Exercise prompt:
Return the passage of the text about Thanos and Adam Warlock from "Meanwhile, with time" to "of the Magus.", copied word for word.

## Begin Supplied text

Adam, Thanos, Gamora and Pip are now on board Thanos’ massive space station called Sanctuary to regroup after their exhausting battle. Pip, in his typical comic relief fashion, uses the extraordinary technology of the space station for the mundane task of conjuring up a cigar for himself to smoke. (I think Pip would have been as enjoyable as Rocket Raccoon in the Guardians of the Galaxy films.) 

Meanwhile, with time running out before the arrival of the In-Betweener, Warlock warily questions Thanos about why he is helping him. When Adam rejects the Mad Titan’s attempts to convince him he has any sort of decent motives, Thanos decides to speak bluntly.

His ongoing plans to woo Death include the use of certain tools. One such tool will be his space station, capable of wiping out entire planets. Another tool will be Warlock’s Soul Gem (which itself was later ret-conned into another of the Infinity Stones).

Thanos knows that neither Adam nor his future self the Magus would willingly relinquish the Soul Gem to him – Adam because Thanos is himself a vile madman and the Magus because he would consider Thanos a rival. Therefore it is in Thanos’ best interests to prevent Warlock from ever metamorphosing into the much more powerful form of the Magus.

## End Supplied text
## Begin Records

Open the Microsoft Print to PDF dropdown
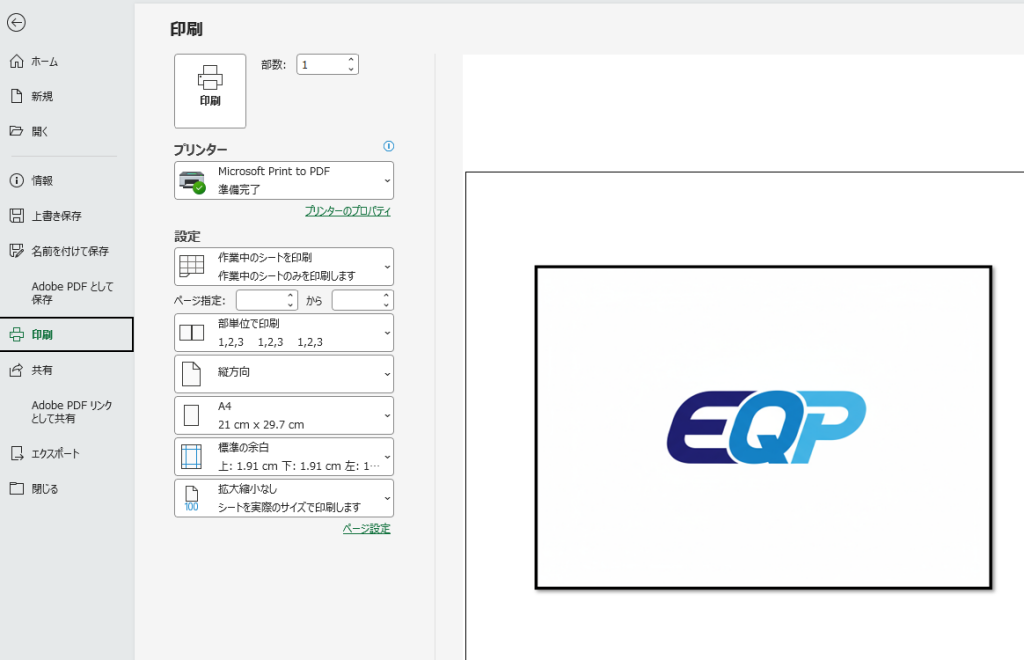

## End Records
## Begin Records

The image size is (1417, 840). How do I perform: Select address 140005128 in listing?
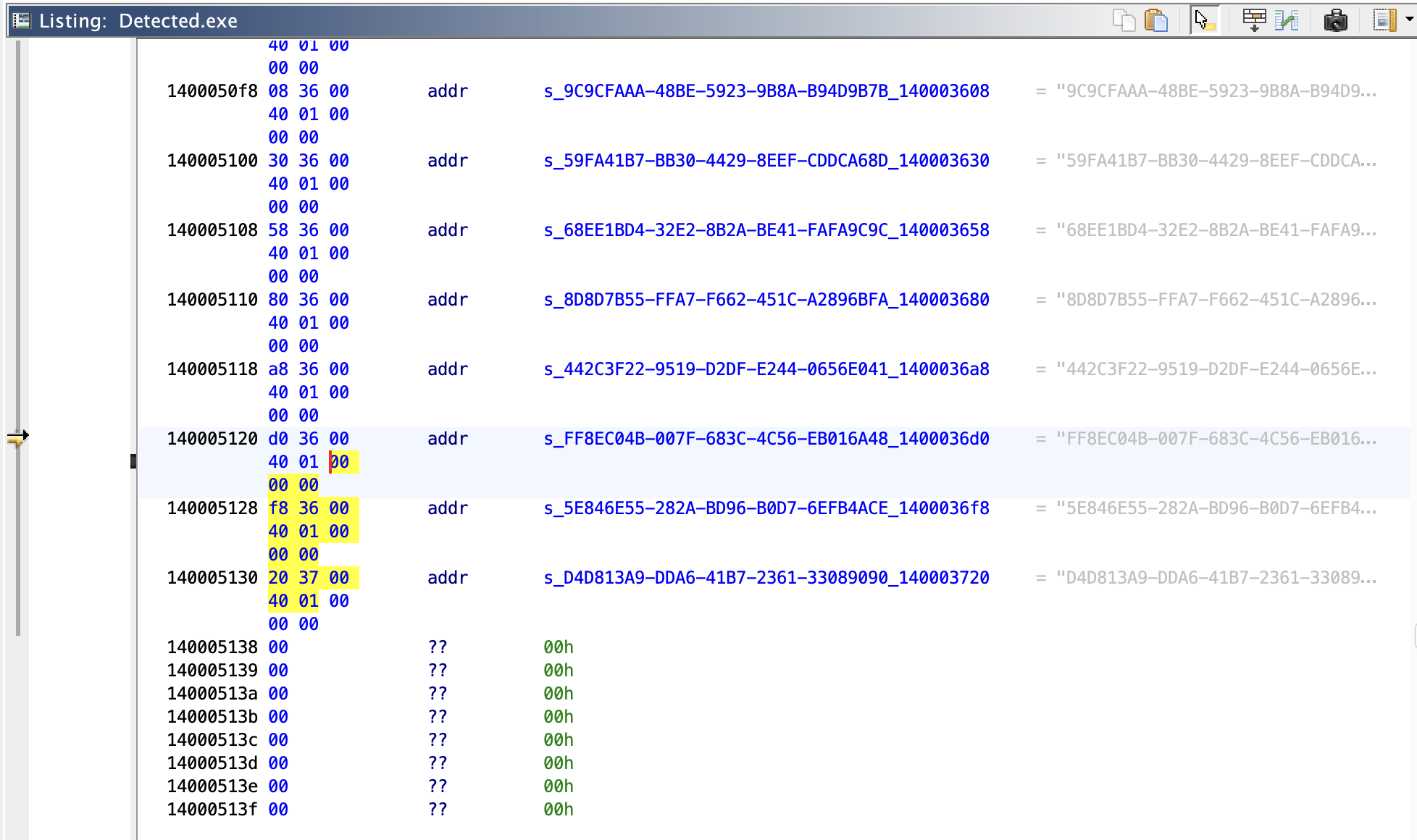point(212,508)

## End Records

Answer for the task:
Meanwhile, with time running out before the arrival of the In-Betweener, Warlock warily questions Thanos about why he is helping him. When Adam rejects the Mad Titan’s attempts to convince him he has any sort of decent motives, Thanos decides to speak bluntly.

His ongoing plans to woo Death include the use of certain tools. One such tool will be his space station, capable of wiping out entire planets. Another tool will be Warlock’s Soul Gem (which itself was later ret-conned into another of the Infinity Stones).

Thanos knows that neither Adam nor his future self the Magus would willingly relinquish the Soul Gem to him – Adam because Thanos is himself a vile madman and the Magus because he would consider Thanos a rival. Therefore it is in Thanos’ best interests to prevent Warlock from ever metamorphosing into the much more powerful form of the Magus.